Aim ::
Return every line of the listing below that contains the string "sidebar".

Dataset rows

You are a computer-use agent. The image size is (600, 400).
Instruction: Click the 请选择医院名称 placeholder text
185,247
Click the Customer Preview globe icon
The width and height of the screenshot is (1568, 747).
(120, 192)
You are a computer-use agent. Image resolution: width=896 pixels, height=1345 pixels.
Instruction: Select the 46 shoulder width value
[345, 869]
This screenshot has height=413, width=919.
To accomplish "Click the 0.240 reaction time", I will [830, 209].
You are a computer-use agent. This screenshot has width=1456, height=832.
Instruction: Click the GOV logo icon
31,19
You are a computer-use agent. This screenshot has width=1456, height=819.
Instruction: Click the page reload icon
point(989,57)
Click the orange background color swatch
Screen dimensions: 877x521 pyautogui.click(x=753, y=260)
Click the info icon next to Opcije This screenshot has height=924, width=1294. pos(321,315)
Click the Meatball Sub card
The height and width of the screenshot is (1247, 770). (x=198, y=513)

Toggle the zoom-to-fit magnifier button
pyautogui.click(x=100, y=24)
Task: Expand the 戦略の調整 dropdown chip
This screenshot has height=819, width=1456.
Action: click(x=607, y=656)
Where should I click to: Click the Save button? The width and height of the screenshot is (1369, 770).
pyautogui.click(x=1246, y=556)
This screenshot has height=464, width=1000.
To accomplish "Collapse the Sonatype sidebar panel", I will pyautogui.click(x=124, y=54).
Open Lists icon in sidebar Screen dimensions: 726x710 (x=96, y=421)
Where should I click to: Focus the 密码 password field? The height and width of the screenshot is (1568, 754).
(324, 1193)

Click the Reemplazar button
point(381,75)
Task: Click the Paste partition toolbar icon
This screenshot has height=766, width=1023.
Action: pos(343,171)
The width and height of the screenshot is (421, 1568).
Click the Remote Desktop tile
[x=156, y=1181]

Right answer ::
To accomplish "Collapse the Sonatype sidebar panel", I will pyautogui.click(x=124, y=54).
Open Lists icon in sidebar Screen dimensions: 726x710 (x=96, y=421)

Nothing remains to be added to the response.